ADRENAL CORTICAL TUMOR ASSOCIATED WITH CUSHING'S SYNDROME: REPORT OF A CASE WITH METABOLIC STUDIES AND REMARKS ON THE PATHOGENESIS OF CUSHING'S. SYNDROME

Abstract
A case of adrenal cortical tumor has been reported. The patient presented the clinical features of Cushing''s syndrome, including hypertension and hypokalemic, hypochloremic alkalosis. Urinary excretion of both 17-ketosteroids and estrogenic substances was increased to abnormally high levels. The beta fraction of the urinary 17-ketosteroids was increased. Remission of symptoms followed the removal of the tumor. Recurrence of the tumor was accompanied by the reappearance of the clinical picture. Removal of the recurrent tumor was followed by a temporary and incomplete remission of symptoms. Recurrence of the tumor and the appearance of metastatic lesions in the lungs were associated with the symptoms that were present prior to the removal of the tumor. Roentgen therapy proved to be ineffective. At necropsy the following significant observations were made: the anterior pituitary contained 2 small chromophobe tumors; Crooke''s changes were present basophilic cells; the hypothalamus appeared normal; the tumor had recurred locally and had metasta-sized to the lungs; the contralateral adrenal cortex was atrophic; although the patient had osteoporosis, the parathyroids appeared normal. The immediate cause of death was a bleeding duodenal ulcer.

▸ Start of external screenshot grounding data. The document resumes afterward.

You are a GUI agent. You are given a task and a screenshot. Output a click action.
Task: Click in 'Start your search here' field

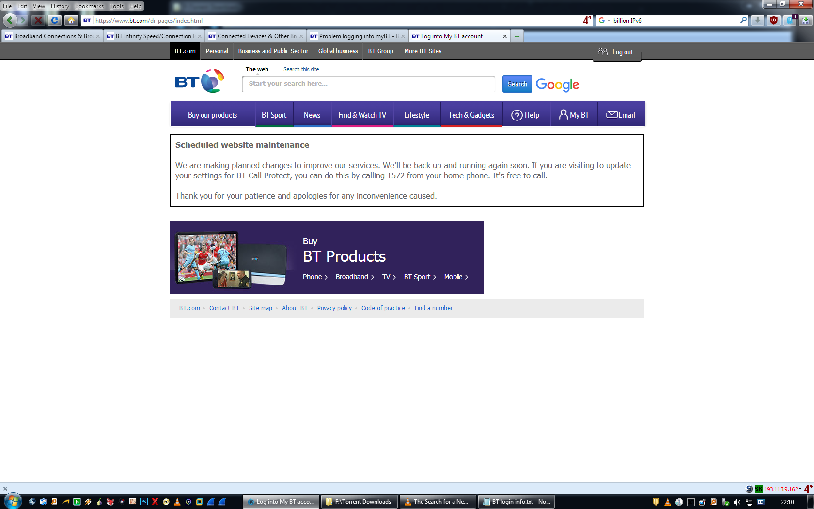368,84
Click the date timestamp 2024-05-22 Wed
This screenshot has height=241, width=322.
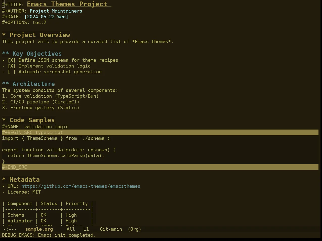point(46,17)
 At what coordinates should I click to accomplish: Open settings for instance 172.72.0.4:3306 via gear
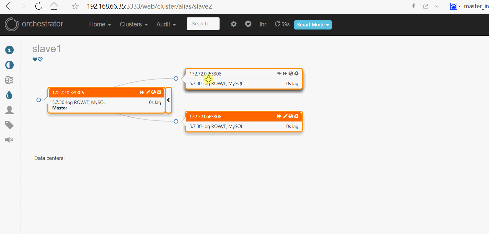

The urine contained dehydroisoandrosterone; etiocholan- 3(alpha)-ol-17-one; androsterone; androstane-3(alpha), ll(beta) -diol-17-one; pregnane-3(alpha), 20(alpha)-diol; delta 5-andro-stene-3(beta), 17(alpha)-diol; delta 5-androstene-3(beta), 16 (beta), 17(beta)-triol; estrone and a substance with the empirical formula C19H32O2. Metabolic studies were conducted before the first operation and shortly thereafter. Under the conditions employed, the over-all N balance before operation was negative. Creatine was present in the urine. K was lost from the body and Na was retained when the K content of the diet was kept at a low level. Admn. of KC1 tended to correct the alkalosis, the negative balances for K and N and the positive balance for Na. After removal of the tumor, N, Na, K and chloride all were retained in large amts., and creatinuria practically disappeared. Excretion of urine decreased in amt., and its pH decreased post-operatively. The metabolic data suggested that the functioning adrenal tumor caused loss of muscle and deposition of fat and that its removal was followed by loss of fat and deposition of muscle.